» Exercise prompt
Gather every line from the entries below that includes "Viewport".

» Source data
Start of Block

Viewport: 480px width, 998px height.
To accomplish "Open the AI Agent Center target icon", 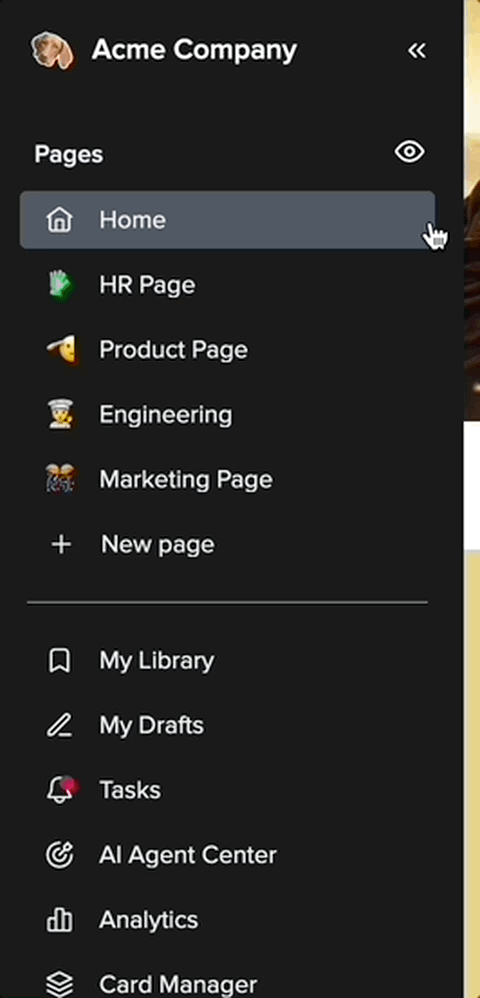I will [60, 855].
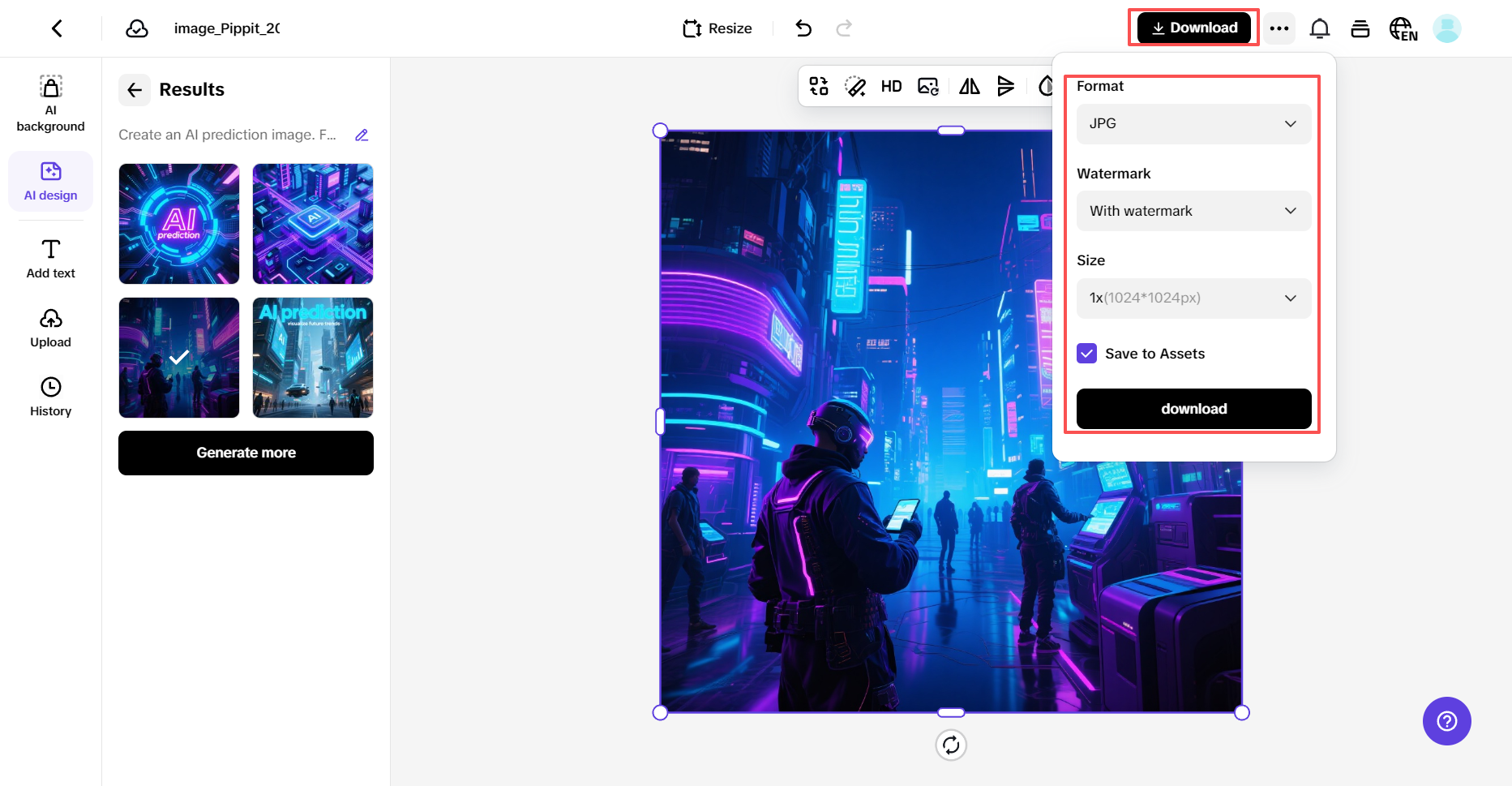Open the AI background panel

coord(50,104)
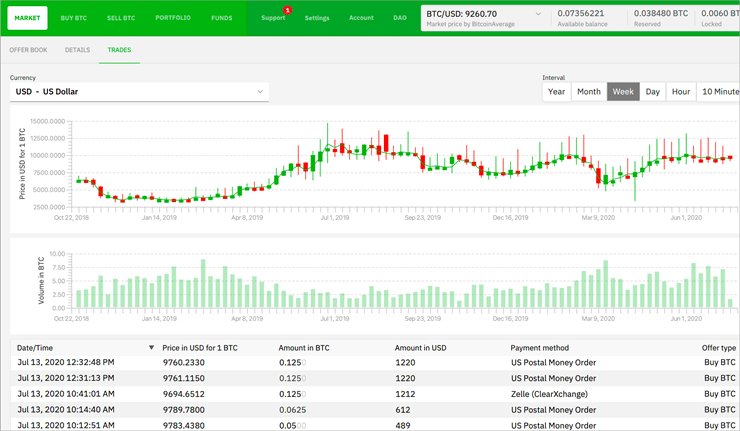This screenshot has width=740, height=431.
Task: Choose the Day interval option
Action: [653, 92]
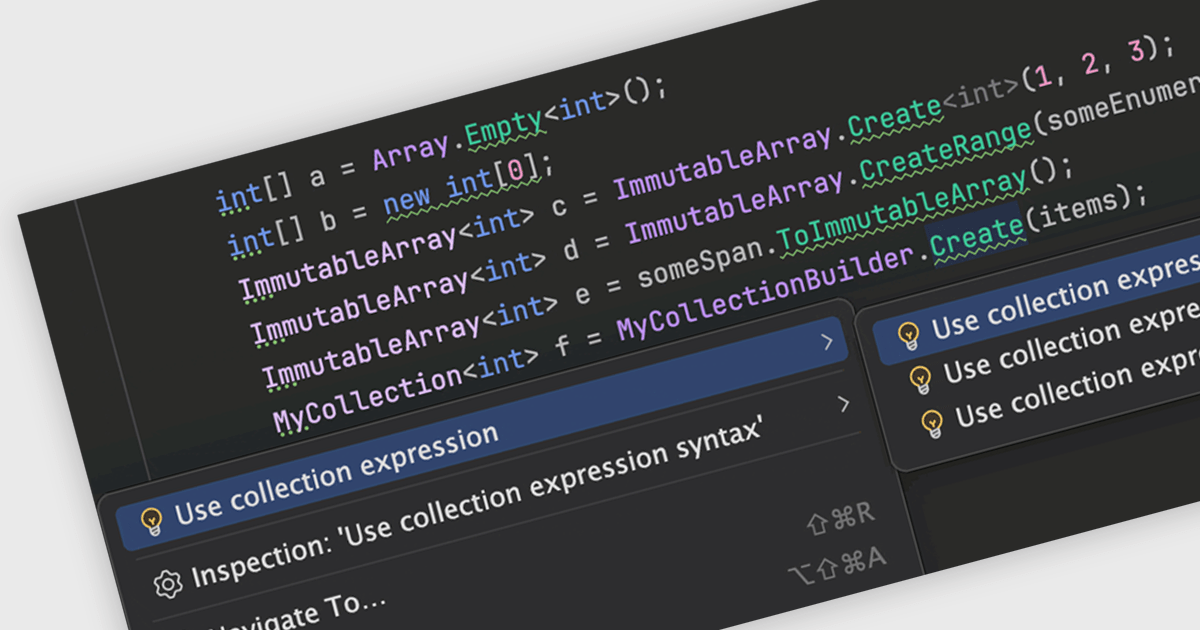Click the second lightbulb icon in the submenu
The height and width of the screenshot is (630, 1200).
click(920, 378)
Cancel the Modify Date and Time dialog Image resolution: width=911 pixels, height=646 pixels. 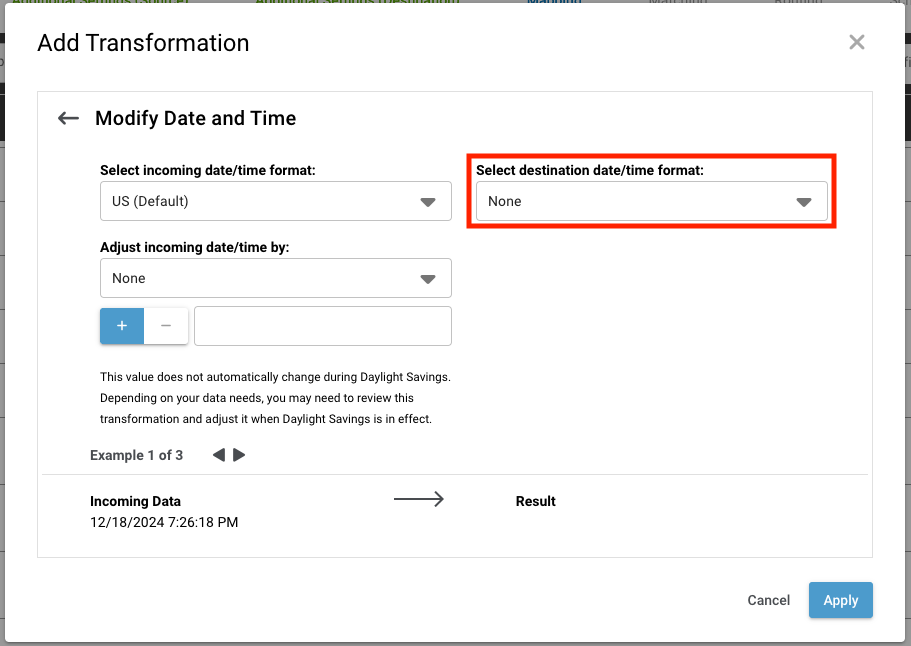point(767,600)
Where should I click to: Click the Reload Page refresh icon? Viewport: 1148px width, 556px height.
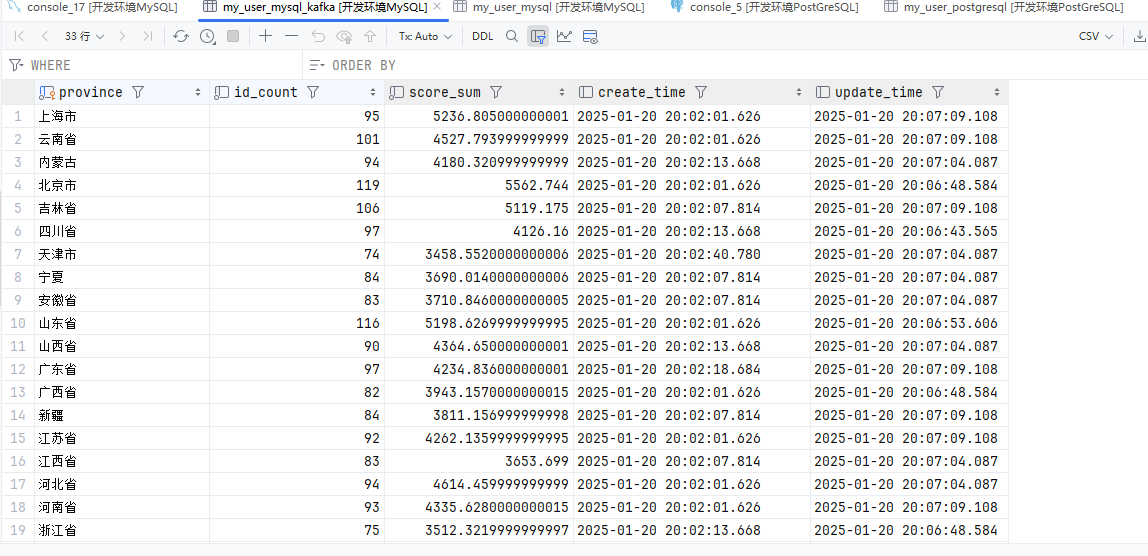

End of Block

» Output of the task
Viewport: 480px width, 998px height.
Where should I click to: Click the Reload Page refresh icon? Viewport: 1148px width, 556px height.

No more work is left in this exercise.